Menurut teks bacaan tentang putusan IPT 1965, pada periode kapan Indonesia diputuskan melakukan genosida?
───── TEKS BACAAN
Kamis, 21/07/2016 11:37 WIB
Putusan Pengadilan
Rakyat Internasional atas Kejahatan Kemanusiaan 1965 yang menyebut
Indonesia melakukan 'genosida', membuat pendengarnya tercengang. (Dok.
Akun Flickr International People's Tribunal Media)
Jakarta, CNN Indonesia --
Putusan Pengadilan Rakyat Internasional atas Kejahatan Kemanusiaan (International People's Tribunal on Crimes Against Humanity, IPT) 1965 yang memasukkan kata ‘genosida’ membuat pendengarnya tercengang.
Para korban Tragedi 1965 yang mendengarkan pembacaan putusan oleh Ketua Hakim Zak Yacoob dari kantor Yayasan Lembaga Bantuan Hukum Indonesia, spontan bertepuk tangan, terharu. IPT 1965 memutuskan Indonesia melakukan genosida pada periode 1965-1966.
“Saya agak emosional ketika hakim mengatakan genosida. Saya kira itu keputusan yang luar biasa," kata salah satu korban, Martin Aleida, di kantor YLBHI, Jakarta, Rabu (20/7).
Martin yang mengikuti sidang IPT 1965 pada 10-13 November 2015 di Den Haag, Belanda, mengatakan hakim tak hanya mempertimbangkan apa yang disampaikan dalam persidangan, tapi juga seluruh dokumen dan bahan yang mereka cari sendiri.
“Mereka bekerja dan berpikir dengan luar biasa,” ujar Martin.
Genosida sesungguhnya tidak dimasukkan dalam dakwaan yang diajukan para
penuntut. Namun hakim menyebutkan genosida di dalam putusan.
“Fakta-fakta yang dihadirkan di Sidang Tribunal oleh penuntut termasuk tindakan-tindakan yang disebutkan dalam Konvensi Genosida. Tindakan-tindakan tersebut dilakukan untuk melawan bagian substansif negara Indonesia atau kelompok nasional, sebuah kelompok yang dilindungi dalam Konvensi Genosida. Tindakan dilakukan dengan maksud khusus untuk menghancurkan atau membinasakan kelompok tersebut secara bagian atau keseluruhan. Hal ini juga berlaku pada kejahatan yang dilakukan pada kelompok minoritas Cina. Indonesia terikat pada ketentuan Konvensi Genosida tahun 1948 di bawah hukum internasional,” ujar Zak Yacoob.
Selain itu, kata-kata “para loyalis Sukarno dan anggota PNI yang progresif” yang ikut disebutkan dalam kesimpulan hakim pun tak masuk dakwaan penuntut.
──────────
───── BARIS DATA
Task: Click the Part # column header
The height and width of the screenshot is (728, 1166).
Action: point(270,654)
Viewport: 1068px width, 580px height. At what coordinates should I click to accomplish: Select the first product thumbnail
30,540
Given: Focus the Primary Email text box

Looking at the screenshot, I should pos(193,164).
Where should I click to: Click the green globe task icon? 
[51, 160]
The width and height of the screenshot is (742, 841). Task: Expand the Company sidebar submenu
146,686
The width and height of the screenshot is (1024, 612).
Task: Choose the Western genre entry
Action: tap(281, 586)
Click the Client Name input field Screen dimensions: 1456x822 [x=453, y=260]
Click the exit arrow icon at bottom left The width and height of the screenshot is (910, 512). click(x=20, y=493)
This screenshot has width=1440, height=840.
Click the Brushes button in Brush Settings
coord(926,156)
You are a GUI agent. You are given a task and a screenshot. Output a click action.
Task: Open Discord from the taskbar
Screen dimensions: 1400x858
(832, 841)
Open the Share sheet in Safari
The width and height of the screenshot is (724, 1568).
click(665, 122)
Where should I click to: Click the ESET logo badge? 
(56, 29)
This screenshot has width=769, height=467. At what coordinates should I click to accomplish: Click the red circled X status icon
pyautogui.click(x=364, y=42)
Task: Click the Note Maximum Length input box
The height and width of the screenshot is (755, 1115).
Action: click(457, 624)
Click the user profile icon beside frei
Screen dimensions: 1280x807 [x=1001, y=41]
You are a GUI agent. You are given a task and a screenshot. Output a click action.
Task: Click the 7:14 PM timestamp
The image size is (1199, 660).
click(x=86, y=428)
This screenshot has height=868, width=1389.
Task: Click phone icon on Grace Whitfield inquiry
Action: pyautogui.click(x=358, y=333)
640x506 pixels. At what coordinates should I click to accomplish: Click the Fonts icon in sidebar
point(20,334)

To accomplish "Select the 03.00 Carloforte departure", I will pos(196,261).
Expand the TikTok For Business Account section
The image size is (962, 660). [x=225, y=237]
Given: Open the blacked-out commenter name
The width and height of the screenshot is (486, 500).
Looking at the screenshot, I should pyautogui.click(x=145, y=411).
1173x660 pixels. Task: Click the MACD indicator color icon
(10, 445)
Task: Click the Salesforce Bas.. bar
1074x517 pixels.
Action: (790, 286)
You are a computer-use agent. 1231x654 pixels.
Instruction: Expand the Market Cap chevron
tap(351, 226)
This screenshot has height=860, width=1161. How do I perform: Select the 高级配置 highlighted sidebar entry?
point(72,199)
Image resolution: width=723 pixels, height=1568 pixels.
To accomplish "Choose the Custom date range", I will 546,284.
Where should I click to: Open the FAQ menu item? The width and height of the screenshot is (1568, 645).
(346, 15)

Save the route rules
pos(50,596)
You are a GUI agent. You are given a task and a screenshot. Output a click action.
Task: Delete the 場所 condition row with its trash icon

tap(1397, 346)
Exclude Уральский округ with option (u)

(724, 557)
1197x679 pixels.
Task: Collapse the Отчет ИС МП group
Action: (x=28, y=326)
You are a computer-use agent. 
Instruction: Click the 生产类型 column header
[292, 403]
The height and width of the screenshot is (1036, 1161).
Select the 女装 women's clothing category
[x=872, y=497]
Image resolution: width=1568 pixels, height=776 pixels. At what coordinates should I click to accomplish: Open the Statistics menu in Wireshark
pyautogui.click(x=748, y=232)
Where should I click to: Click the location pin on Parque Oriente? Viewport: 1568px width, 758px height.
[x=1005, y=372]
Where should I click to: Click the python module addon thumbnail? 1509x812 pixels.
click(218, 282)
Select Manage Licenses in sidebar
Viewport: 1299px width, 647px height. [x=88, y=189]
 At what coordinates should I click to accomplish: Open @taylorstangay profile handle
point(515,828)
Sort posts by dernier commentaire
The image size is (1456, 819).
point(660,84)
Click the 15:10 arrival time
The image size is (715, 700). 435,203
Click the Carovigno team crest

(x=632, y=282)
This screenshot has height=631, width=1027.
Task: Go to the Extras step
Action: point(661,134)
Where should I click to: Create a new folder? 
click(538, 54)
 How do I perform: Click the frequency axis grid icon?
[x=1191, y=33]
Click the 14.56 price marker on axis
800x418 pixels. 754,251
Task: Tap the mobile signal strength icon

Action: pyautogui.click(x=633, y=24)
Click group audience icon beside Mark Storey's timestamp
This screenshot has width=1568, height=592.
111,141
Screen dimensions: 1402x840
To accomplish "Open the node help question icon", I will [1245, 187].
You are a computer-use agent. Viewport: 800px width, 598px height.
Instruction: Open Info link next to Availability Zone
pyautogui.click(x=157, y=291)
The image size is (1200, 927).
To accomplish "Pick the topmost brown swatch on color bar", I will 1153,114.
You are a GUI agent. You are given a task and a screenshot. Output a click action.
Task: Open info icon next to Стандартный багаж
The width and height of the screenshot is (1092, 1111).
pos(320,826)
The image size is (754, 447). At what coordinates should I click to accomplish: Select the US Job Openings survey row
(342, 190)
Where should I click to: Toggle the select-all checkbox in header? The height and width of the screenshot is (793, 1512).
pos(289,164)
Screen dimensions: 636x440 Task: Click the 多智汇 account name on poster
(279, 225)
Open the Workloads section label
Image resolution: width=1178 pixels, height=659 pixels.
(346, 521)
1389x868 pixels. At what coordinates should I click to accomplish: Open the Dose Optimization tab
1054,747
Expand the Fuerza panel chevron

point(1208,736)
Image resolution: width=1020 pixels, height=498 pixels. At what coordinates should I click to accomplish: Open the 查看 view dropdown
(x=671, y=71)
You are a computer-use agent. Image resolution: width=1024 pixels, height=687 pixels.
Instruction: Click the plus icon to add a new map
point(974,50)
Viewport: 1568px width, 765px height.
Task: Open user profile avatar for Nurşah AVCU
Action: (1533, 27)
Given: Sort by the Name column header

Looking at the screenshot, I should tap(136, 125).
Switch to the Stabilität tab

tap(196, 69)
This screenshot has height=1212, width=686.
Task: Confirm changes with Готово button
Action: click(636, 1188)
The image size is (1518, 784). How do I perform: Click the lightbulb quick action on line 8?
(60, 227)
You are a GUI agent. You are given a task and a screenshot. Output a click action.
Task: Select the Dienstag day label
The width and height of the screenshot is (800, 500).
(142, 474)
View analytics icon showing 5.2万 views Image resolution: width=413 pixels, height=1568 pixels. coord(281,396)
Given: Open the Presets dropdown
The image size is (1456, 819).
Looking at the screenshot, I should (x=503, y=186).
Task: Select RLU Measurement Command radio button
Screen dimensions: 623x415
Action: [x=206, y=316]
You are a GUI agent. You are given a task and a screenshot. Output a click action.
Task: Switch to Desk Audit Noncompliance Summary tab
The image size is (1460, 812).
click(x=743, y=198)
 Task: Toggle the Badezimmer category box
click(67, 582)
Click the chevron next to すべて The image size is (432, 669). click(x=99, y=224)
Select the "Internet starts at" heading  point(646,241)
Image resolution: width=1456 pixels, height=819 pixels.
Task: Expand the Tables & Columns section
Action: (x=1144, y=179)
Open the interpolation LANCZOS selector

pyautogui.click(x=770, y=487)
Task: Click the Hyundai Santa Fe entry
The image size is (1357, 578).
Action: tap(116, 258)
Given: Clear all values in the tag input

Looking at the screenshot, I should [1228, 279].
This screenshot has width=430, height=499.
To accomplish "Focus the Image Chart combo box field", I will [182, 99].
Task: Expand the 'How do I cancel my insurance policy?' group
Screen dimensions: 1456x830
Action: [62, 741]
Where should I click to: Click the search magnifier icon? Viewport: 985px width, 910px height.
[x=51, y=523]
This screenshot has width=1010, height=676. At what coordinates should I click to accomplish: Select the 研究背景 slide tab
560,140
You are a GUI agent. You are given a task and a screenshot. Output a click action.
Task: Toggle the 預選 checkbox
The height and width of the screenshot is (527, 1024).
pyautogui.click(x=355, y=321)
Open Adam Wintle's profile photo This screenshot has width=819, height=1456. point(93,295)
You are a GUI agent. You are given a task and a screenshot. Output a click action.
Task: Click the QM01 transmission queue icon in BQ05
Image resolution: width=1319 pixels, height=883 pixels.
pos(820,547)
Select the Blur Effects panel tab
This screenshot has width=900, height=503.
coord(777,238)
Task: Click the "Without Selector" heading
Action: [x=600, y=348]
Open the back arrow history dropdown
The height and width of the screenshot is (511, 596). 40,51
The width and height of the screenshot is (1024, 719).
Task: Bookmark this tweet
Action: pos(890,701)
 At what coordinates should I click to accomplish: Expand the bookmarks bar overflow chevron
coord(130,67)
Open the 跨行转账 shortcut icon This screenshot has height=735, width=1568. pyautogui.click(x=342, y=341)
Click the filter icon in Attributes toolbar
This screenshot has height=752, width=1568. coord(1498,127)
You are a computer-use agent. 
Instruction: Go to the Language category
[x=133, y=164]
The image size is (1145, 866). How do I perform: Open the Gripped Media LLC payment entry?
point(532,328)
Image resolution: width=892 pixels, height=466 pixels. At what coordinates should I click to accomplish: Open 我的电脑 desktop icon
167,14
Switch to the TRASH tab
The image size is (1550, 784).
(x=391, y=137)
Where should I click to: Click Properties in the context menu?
──────────
JAWABAN SOAL: Pada periode 1965-1966.